# What you have to do
Scan the entries below for the word "beside", then copy each line that holds it.

——————

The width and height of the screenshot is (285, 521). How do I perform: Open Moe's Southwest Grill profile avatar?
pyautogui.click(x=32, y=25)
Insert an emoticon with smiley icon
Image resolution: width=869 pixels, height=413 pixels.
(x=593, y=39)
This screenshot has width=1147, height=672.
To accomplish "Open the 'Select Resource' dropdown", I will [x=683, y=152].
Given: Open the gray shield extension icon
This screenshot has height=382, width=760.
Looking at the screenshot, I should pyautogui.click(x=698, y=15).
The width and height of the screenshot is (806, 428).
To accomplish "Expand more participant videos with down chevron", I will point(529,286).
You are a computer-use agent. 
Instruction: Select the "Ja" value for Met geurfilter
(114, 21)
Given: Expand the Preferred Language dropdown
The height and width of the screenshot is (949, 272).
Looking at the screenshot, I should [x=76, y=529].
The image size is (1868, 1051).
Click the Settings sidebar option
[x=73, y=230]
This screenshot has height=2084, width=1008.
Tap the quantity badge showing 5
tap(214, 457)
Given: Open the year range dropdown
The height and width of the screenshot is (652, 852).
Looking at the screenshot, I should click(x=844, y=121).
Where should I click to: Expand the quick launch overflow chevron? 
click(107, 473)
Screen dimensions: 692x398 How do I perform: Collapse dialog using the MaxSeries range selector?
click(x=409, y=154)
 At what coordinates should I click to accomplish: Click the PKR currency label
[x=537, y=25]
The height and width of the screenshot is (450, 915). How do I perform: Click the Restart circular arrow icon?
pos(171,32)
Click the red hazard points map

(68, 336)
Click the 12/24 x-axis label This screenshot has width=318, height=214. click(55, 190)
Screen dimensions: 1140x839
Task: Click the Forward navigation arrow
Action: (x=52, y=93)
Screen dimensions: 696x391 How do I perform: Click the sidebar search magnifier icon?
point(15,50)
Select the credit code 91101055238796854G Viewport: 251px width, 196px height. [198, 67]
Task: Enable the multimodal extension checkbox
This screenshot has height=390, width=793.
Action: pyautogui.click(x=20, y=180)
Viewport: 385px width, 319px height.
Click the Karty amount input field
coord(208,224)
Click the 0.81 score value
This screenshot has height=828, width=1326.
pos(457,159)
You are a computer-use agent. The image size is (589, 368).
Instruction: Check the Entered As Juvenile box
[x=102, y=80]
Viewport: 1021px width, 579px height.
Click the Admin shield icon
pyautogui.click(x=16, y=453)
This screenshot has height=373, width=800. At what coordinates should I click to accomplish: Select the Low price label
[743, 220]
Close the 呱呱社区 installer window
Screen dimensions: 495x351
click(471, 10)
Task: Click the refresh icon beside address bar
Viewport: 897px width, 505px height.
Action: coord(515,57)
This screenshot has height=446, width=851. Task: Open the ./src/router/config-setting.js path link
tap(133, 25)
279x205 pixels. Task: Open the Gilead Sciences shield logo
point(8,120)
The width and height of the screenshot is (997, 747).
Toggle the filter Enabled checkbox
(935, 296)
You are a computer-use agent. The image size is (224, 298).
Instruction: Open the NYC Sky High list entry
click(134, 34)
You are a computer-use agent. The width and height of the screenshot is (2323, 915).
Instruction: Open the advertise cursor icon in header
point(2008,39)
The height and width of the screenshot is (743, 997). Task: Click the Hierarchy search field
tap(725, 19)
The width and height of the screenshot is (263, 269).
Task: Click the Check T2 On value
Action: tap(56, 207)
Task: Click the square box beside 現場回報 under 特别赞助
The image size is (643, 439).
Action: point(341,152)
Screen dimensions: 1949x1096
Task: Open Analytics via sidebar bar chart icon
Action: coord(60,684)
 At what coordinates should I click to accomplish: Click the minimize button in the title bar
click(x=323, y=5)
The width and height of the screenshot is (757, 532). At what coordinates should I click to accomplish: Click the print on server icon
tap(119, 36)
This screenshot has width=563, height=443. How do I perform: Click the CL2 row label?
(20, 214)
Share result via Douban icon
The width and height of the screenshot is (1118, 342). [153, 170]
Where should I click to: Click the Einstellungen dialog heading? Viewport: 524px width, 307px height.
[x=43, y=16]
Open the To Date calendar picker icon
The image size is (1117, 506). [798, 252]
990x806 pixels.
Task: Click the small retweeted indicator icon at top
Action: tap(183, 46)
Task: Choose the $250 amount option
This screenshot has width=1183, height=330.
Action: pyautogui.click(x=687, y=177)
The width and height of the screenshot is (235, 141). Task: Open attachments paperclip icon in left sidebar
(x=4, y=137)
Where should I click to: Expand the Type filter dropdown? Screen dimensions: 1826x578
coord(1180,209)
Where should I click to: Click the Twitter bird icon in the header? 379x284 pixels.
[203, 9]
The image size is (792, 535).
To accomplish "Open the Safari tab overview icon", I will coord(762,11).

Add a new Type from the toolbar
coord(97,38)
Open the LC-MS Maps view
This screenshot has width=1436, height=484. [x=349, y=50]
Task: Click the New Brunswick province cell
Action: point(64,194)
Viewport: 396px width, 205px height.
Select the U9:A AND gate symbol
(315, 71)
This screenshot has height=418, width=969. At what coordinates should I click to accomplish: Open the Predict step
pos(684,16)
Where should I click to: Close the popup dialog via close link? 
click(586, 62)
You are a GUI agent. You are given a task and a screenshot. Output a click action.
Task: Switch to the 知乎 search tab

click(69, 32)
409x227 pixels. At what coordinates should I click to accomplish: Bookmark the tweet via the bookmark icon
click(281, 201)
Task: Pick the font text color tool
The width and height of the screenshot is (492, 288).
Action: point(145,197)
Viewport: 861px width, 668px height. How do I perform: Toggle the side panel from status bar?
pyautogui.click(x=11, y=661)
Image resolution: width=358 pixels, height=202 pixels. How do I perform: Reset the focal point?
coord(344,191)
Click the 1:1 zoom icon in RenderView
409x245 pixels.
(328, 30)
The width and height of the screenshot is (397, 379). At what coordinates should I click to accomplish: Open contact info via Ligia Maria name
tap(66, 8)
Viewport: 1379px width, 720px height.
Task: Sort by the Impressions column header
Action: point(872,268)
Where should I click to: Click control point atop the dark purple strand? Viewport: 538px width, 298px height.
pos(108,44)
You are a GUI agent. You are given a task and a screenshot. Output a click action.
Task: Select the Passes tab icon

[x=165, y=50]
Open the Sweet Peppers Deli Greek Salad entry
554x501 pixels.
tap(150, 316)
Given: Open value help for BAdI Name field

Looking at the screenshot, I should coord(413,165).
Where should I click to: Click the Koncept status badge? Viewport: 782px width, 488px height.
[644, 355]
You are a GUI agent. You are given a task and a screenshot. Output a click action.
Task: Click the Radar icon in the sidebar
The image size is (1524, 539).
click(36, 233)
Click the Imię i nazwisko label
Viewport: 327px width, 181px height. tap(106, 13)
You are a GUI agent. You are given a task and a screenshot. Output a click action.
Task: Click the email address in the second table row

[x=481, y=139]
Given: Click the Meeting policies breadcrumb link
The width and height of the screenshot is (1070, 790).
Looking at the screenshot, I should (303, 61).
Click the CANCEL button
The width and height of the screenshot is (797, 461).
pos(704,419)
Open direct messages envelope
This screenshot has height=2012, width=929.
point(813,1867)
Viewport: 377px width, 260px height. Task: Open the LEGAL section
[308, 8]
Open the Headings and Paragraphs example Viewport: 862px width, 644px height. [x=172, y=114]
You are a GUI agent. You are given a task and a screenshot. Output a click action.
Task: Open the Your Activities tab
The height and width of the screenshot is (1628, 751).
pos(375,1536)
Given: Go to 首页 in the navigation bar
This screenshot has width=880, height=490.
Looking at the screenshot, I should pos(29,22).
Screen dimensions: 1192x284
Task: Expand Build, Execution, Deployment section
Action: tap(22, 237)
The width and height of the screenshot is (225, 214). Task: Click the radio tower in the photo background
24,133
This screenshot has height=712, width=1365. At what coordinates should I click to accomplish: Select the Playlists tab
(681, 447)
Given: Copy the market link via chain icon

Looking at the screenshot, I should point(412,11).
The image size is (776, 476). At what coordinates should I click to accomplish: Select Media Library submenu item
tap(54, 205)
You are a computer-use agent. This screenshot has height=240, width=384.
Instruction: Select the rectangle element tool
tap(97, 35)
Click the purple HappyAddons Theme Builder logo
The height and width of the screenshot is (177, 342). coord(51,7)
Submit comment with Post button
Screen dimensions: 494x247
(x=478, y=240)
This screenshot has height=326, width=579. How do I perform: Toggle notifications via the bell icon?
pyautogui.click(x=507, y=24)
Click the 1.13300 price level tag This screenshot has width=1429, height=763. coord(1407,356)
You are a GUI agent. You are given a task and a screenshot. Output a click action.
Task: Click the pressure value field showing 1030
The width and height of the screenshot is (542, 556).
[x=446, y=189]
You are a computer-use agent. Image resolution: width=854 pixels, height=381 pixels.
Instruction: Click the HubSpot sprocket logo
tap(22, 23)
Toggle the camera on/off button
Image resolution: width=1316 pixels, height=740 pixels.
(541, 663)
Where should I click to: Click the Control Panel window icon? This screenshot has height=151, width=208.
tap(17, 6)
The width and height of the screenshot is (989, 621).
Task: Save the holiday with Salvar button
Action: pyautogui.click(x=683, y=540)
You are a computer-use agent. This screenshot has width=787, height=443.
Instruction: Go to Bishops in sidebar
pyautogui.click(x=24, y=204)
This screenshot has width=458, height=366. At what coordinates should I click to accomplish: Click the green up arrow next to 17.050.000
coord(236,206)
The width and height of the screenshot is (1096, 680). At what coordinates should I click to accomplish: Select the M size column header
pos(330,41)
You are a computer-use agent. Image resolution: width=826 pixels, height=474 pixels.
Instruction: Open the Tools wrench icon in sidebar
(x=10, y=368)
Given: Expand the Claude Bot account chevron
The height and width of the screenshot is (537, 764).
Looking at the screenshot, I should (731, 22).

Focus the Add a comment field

——————

# Task solution
Task: Click the refresh icon beside address bar
Task: Click the square box beside 現場回報 under 特别赞助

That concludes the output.